Natural colorants are typically thought of as those that come directly from nature. We use many of these in our soaps. Depending on the specific soap, our coloring process may include one or more of the following natural ingredients.
- Red: Molasses, cranberries, pomegranates, red beets
- Black: Charcoal clay
- Purple: Blackberries
- Yellow: Goldenrod, curry, powdered lemon peel, yellow silt clay, mustard,turmeric,
- Green: Spirulina, spinach, kale, chlorella, liquid chlorophyll, kelp powder, avocado
- Blue: Blue Thai tea, red cabbage infusion, blueberries, carmine
- Pink: Cherries, raspberries, strawberries, paprika, rose petals, hibiscus flowers
- Brown: Tea, coffee, cocoa powder
- Orange: Carrot juice, pumpkin
It can be a significant challenge to get the bright, popular colors that consumers really like in their soaps. The next level of pigmentation in soap is often obtained from oxides. Oxides are based in nature. Only lab produced oxides are approved for use in the cosmetic industry by the FDA. This is to protect public safety. It was discovered that powders, rouge and other makeup contained heavy metals in the 1920’s and 1930’s. If it is mined from the earth, the potential exists for lead, arsenic, and mercury among others. The FDA requires all pigment powders to be created in laboratories. Most notable are the iron oxides which include yellow, orange, red, brown and black must meet FDA standards to be used in cosmetics. Chemically speaking….today’s oxide pigments are “nature identical” meaning their chemical composition is the same as the original, only the impurities have been removed. The processing is different, the end result on a molecular level is the same. We do use oxides in a some of our soaps. This is noted in the ingredient section of each soap.

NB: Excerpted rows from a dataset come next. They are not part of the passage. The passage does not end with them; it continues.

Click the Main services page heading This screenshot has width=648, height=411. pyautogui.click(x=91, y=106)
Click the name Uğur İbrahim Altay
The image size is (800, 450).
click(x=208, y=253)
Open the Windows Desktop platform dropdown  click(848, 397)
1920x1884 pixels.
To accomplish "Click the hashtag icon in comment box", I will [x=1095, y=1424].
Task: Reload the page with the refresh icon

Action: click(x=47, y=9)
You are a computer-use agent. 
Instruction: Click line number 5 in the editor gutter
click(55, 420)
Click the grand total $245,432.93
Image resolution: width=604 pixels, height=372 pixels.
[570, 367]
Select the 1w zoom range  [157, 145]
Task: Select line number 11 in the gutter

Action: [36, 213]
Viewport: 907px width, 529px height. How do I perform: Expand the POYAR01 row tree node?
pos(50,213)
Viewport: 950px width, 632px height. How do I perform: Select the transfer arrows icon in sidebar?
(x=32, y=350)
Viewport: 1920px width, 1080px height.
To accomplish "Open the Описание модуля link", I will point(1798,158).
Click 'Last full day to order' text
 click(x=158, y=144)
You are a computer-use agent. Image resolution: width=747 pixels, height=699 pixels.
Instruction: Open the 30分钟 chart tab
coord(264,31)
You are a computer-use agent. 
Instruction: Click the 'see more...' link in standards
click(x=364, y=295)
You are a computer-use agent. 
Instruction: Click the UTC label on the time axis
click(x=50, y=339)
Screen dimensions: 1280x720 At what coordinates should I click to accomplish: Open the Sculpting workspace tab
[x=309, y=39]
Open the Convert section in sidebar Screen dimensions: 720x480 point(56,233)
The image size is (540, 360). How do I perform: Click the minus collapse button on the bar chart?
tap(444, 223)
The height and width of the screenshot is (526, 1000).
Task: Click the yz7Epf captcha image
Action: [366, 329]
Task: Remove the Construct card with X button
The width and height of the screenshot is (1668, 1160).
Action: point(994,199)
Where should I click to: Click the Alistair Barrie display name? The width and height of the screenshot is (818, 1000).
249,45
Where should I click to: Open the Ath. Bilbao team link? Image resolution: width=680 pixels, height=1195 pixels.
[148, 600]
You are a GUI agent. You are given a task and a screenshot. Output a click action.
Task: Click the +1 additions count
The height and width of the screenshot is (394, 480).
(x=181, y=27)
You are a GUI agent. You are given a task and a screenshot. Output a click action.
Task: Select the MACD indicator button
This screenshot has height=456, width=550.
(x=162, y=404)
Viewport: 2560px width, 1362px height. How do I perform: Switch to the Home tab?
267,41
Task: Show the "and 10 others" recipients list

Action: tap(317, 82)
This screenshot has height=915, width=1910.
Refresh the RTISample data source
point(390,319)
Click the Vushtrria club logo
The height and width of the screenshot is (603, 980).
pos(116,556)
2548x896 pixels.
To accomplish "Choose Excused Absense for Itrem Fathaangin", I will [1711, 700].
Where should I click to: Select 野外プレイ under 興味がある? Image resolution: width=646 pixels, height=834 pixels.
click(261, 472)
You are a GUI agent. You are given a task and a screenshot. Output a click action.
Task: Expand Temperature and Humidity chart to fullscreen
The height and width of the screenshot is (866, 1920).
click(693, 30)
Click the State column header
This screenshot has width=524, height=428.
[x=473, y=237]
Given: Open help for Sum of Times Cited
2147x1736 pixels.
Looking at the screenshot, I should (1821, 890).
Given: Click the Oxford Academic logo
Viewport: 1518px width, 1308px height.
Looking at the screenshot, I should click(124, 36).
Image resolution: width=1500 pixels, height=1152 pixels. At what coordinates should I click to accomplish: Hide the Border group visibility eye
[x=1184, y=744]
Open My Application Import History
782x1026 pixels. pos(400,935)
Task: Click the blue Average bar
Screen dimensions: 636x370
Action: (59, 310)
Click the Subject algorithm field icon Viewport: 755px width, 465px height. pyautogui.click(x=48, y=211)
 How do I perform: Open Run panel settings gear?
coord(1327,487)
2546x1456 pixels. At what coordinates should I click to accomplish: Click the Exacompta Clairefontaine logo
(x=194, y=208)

Note: By having a chemical education and background, I do trust certain lab produced materials. Chemistry can make the world a less toxic place depending on the application. Synthetic does not always equal bad, nor does natural always equal safe.
If there is one area of mass confusion, it is micas. Some micas are natural and some are not. It depends on the source of their color. Many “purists” proclaim micas are not natural and frighten consumers. Micas that are not natural contain FD&C dyes and these are typically the ones that have the very brightest colors. We do not use them to color the soaps. Even if we wanted to, they do not work in cold process soap. Mica needs light to be sparkly and reflective, it is most often used in transparent and clear soaps. Cold process soap and specifically, goat milk soap is opaque, so the color would be lost in the mix and would eventually settle out to the bottom. We use a few natural micas to give a sheen to the top of a few select soaps. The amount used is in micrograms.
We market our soaps as being colored naturally. We do color testing as we create new batches for color stability. As certified artisans, we understand the differences and their correct use in varying applications. There are many “artificial ingredients” that absolutely should be avoided, some synthetic versions are created to protect the public.